A Gaza, un casque de réalité virtuelle pour soulager des enfants traumatisés par la guerre
"Je vois des oiseaux", s'émerveille un petit garçon en remuant sur un fauteuil roulant. Sur ses yeux, un casque de réalité virtuelle l'a transporté loin des destructions de Gaza, ravagé par plus de deux ans de guerre entre Israël et le Hamas.
Le petit garçon est en vérité sous une tente de polyester blanc, au milieu d'un océan d'autres tentes identiques plantées sur le sable d'al-Zawayda, dans le centre du territoire palestinien.
Quatre enfants arpentent aussi à ses côtés un monde virtuel, sous le regard d'un des encadrants de "Techmed Gaza", le projet d'accompagnement thérapeutique via la réalité virtuelle auquel ils participent.
Ses responsables affirment que la méthode montre un effet plus rapide que les thérapies traditionnelles sur le bien-être psychologique des enfants.
Un garçon tend la main et la referme, comme pour saisir un insecte. Un autre sourit en avançant ses mains devant lui, semblant se frayer un chemin dans une forêt.
"Viens par ici!", lance un autre à un chien qu'il dit voir derrière ses lunettes.
"Tu es dans le même endroit que moi!", s'exclame un autre en parlant à son voisin.
Plus tôt, l'un des encadrants a très délicatement glissé un casque sur les cheveux de Salah Abou Roukab, un adolescent de 15 ans dont une blessure à la tête a déformé le crâne, et qui garde encore quelques égratignures sur la peau.
"On en profite, grâce à ça on entre dans un jardin, on se projette dedans, avec des animaux et tout ça", dit Salah Abou Roukab à l'AFP en souriant timidement.
Que voit-il ? lui demande l'encadrant.
"Il n'y a que des arbres, rien que des arbres, de l'herbe et des fleurs", décrit le garçon.
- "S'adapter" -
Abdalla Abou Chamale, superviseur du programme, explique qu'il ne s'agit pas que de permettre aux enfants de s'évader.

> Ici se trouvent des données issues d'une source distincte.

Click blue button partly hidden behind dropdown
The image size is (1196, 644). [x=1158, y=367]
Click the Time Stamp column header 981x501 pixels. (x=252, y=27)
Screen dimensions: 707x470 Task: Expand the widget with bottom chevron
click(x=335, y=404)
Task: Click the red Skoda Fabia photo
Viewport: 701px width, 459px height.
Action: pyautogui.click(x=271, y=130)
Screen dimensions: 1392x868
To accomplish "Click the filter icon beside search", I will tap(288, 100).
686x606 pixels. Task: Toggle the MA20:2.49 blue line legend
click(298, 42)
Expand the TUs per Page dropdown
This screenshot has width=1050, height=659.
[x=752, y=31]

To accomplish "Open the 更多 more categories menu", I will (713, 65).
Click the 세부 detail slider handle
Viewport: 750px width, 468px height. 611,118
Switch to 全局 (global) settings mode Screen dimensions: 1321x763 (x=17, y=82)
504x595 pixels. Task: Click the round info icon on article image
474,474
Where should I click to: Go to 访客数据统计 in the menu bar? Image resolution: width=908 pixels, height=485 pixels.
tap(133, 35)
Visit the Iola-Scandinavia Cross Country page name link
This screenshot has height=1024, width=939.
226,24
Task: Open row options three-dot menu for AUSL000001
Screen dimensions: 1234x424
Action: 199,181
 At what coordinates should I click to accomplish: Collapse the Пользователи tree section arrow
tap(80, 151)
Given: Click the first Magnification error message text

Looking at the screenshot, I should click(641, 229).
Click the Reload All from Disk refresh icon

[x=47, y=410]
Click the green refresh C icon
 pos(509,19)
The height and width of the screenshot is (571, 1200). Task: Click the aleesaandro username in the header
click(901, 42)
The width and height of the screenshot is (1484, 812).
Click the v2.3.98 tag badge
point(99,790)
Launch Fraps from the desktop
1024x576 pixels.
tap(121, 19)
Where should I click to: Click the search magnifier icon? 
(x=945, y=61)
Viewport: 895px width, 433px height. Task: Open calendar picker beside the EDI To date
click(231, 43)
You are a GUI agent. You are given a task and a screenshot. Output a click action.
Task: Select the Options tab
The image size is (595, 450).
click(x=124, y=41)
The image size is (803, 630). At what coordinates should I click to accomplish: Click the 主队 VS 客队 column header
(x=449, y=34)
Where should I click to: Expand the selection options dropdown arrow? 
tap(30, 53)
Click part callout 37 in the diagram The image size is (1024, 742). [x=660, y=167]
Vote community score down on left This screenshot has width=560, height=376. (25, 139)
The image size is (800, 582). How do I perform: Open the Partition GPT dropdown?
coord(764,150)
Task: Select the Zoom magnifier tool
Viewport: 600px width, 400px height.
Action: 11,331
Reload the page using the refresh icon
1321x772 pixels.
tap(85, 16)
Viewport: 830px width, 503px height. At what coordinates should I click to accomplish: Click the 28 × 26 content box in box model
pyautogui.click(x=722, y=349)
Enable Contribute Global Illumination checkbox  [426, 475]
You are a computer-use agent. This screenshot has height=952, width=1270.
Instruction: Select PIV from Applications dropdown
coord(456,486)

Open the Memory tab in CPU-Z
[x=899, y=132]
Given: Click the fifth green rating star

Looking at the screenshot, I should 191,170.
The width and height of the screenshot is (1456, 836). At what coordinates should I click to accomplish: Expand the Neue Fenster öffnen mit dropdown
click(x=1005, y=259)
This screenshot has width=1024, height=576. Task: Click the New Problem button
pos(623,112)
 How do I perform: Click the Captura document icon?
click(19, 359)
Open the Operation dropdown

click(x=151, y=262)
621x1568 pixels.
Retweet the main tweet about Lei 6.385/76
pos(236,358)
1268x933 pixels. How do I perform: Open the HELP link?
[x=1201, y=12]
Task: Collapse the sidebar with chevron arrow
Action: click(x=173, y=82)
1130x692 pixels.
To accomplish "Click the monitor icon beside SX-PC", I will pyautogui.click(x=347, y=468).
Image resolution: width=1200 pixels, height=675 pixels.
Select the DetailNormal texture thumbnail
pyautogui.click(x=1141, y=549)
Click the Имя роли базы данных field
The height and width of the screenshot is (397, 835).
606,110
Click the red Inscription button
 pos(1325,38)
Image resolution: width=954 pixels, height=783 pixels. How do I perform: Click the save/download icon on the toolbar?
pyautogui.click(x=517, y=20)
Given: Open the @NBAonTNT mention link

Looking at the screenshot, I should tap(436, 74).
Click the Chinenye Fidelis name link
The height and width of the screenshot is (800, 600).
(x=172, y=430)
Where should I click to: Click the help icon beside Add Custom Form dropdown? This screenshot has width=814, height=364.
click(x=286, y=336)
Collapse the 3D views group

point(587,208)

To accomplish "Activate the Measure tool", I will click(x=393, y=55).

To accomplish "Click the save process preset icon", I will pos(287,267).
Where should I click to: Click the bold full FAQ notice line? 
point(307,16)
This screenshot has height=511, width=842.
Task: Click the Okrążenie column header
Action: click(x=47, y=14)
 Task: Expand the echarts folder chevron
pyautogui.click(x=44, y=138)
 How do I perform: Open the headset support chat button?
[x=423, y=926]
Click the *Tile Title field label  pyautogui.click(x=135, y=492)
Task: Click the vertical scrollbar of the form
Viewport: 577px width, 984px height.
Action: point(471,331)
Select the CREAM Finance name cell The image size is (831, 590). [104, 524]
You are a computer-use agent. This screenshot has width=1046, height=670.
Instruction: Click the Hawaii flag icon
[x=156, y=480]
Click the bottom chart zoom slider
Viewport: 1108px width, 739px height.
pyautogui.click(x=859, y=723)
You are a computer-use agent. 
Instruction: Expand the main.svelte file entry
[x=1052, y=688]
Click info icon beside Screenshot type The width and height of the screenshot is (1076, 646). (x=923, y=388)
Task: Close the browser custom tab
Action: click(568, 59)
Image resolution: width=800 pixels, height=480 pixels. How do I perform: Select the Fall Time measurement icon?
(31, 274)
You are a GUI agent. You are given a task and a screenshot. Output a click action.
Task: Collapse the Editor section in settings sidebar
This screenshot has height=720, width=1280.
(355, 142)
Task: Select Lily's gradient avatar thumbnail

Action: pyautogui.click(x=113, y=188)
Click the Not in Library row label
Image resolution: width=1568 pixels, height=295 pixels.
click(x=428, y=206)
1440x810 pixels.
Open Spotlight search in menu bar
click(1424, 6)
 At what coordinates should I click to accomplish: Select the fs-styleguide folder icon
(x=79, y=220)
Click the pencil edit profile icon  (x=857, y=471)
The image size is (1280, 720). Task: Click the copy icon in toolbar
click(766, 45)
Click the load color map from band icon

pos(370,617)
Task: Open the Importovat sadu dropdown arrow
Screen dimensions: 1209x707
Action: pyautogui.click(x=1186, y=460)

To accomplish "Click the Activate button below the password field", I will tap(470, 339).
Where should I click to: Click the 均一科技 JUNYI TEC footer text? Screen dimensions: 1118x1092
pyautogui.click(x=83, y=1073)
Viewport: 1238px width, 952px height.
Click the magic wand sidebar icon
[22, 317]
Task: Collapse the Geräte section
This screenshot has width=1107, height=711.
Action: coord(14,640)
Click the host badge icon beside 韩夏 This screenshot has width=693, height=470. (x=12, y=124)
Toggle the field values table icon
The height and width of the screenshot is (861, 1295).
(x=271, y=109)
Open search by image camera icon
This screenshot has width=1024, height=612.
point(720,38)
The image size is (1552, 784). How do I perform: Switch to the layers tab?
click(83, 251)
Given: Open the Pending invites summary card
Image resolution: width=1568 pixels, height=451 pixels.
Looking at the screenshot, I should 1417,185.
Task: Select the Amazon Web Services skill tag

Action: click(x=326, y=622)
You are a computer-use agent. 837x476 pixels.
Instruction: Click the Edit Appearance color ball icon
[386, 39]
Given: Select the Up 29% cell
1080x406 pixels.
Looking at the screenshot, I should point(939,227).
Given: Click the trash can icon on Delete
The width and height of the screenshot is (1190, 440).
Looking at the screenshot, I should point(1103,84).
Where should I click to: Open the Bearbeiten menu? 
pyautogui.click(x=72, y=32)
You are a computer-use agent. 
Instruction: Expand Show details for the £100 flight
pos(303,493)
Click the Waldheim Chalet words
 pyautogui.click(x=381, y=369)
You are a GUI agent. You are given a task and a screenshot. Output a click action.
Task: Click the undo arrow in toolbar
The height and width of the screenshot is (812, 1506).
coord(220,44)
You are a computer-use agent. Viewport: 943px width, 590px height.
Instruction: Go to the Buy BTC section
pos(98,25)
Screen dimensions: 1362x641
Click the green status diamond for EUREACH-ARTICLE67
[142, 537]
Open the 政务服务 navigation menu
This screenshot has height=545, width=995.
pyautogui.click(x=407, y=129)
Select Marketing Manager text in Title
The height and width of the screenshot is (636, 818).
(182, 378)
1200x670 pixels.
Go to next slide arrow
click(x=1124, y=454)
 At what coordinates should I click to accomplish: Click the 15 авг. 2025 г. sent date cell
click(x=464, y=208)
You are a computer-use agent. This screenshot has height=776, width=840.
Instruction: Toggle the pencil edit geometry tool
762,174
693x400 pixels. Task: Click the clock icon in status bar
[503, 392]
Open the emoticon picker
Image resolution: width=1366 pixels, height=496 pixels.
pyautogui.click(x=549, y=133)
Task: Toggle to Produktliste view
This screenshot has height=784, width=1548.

"Grâce aux programmeurs, nous sommes capables de concevoir des jeux ayant des objectifs thérapeutiques, préventifs et développementaux qui aident à préparer l'enfant ou à lui permettre de s'adapter et de gérer plus facilement son quotidien", affirme M. Abou Chamale.
"Cette méthode a prouvé son efficacité durant une année complète de travail avec de nombreux enfants, y compris des enfants amputés au cours de la guerre, blessés ou exposés à des événements extrêmement traumatisants", poursuit-il.
La session laisse les enfants excités, et de retour dans leur quotidien particulièrement difficile. Dans le camp de personnes déplacées par les combats et les bombardements, les conditions humanitaires restent dramatiques malgré le fragile cessez-le-feu en vigueur depuis le 10 octobre.
En 2024, la pédiatre Hanan Balkhy de l'Organisation mondiale de la Santé (OMS) avait souligné auprès de l'AFP les conséquences dévastatrices du conflit sur les enfants, avec un "impact énorme sur la santé mentale" et d'"énormes syndromes de stress post-traumatique".
L'OMS met régulièrement en parallèle les besoins en santé mentale dans la bande de Gaza et le peu de services psychosociaux disponibles, alors que plus de 70.000 personnes ont été tuées depuis le 7 octobre 2023 selon les chiffres du ministère de la Santé du gouvernement du Hamas à Gaza, fiables selon l'ONU.
"Environ un million d'enfants, soit tous les enfants de la bande de Gaza, ont besoin d'un soutien en santé mentale et psychosociale après deux années d'une guerre dévastatrice", rappelle à l'AFP le porte-parole de l'Unicef dans les Territoires palestiniens, Jonathan Crickx.
Certains des ateliers proposés par "Techmed Gaza" sont spécialement conçus pour les enfants traumatisés par la guerre, et visent à les aider à reconstruire une perception positive du monde après des mois de violence.
M. Abou Chamale estime que les enfants pris en charge par le programme ont "ont eu des réactions très nettes et ont montré des résultats extrêmement positifs".
"Avec les séances normales, sans réalité virtuelle, nous avons généralement besoin d'environ 10 à 12 séances, tandis qu'avec la réalité virtuelle, nous pouvons obtenir des résultats en seulement cinq à sept séances", dit-il.